The Godfather of Slowed + Reverb
The history of this production technique originates in early 1990s in a small apartment on the Southside of Houston, Texas. It all started with a 19 year old boy named Robert Earl Davis Jr., who went by the name DJ Screw.
DJ Screw was not a club DJ. He would occasionally spin his records house parties, community halls, and small neighbourhood events. Most of his time was spent in his Home Studio, which he called The Wood Room.
Equipment
Like most DJs from the 1970s through to the early 1990s, he used a vinyl Technics SL-1200 direct-drive turntable. This specific turn table was considered the gold stand for DJs. It's worth noting that CD turntables did not emerge until the mid 90s - and far in the future came the USB turntables you see DJs use today.
🖼️ Picture of Technics SL-1200
What makes this turntable so important? It's the slider on the right hand side. That slider controls the Speed of the vinyl record. Although it's labeled as "Pitch", it actually slows down the vinyl record itself, causing the read head to interpret the sound with a slower tempo and a lower pitch (The term speed is often confused with tempo. Speed is the combination of the tempo and pitch).
How it worked in practice:
- Load the same vinyl onto both Technics SL-1200 turntables.
- Match the slowdown by using the pitch control sliders to bring both records to the same desired, slowed-down tempo.
- Set the crossfader to Deck A - set it such that the audience can only hear Deck A. He often used a "hamster-style" crossfader.
- Start the records - start playing both Decks at the same point of the song. This can be the start of the song or a specific point if you can find the same exact moment on both records.
- Hold one record - on Deck B, hold Record B with your hand while using a slipmat. The slipmat will allow you to hold the record still while the turntable driver beneath can continue spinning. This is known as slip-cueing. This will be the point in the song we return to after we chop.
- Wait to chop Deck A - while Record A plays and the moment has arrived to chop it, snap the crossfader from Deck A to Deck B and at the same time let go of Record B. Record B will now be playing, which takes us back to a moment a bit earlier in the song.
- Prepare by Slip-cueing Deck A - now that the chop is complete, we spin-back Deck A (which is muted) to the earlier chop point and repeat the process going the other way.
- Add warble - he would drag his finger along the side of the wheel so that it created a warble effect.

▶ [RECORD EXCERPTS]

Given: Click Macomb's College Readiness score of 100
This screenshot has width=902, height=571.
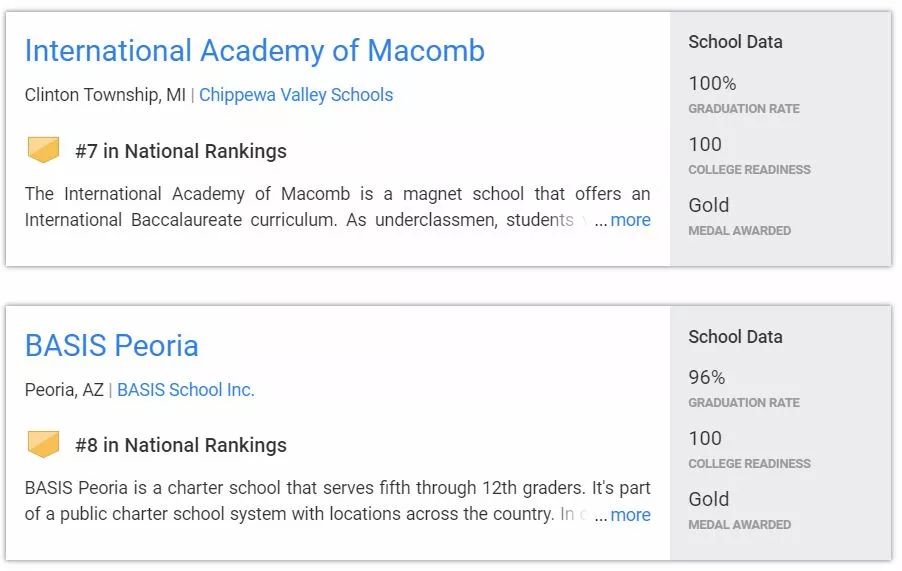Looking at the screenshot, I should 705,144.
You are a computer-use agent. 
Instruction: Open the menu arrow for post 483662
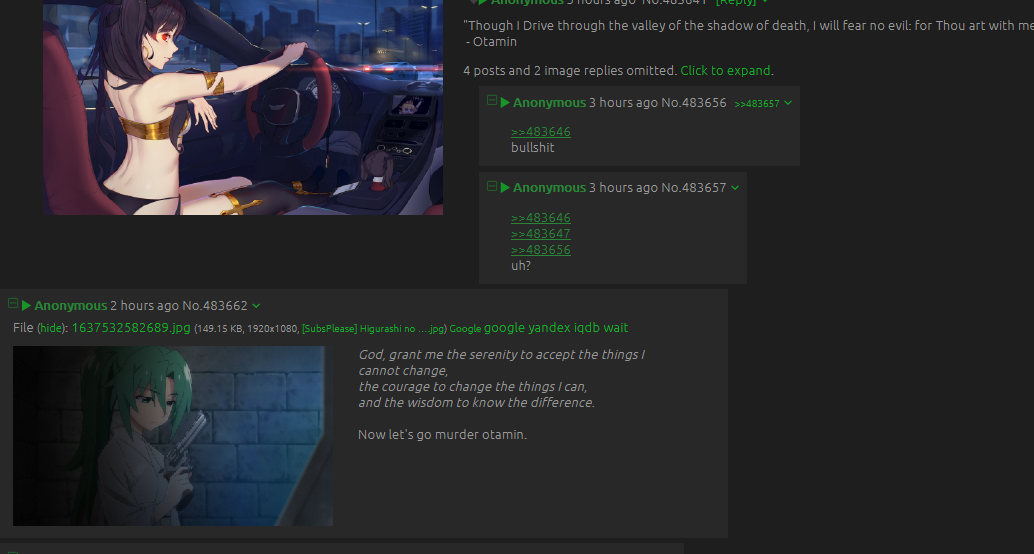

▶ [EXERCISE TASK]
Repeat, word for word, the portion of the DJ Screw text starting with "- Wait to chop" and going on through "in the song.".

▶ [RESPONSE TO THIS EXERCISE]
- Wait to chop Deck A - while Record A plays and the moment has arrived to chop it, snap the crossfader from Deck A to Deck B and at the same time let go of Record B. Record B will now be playing, which takes us back to a moment a bit earlier in the song.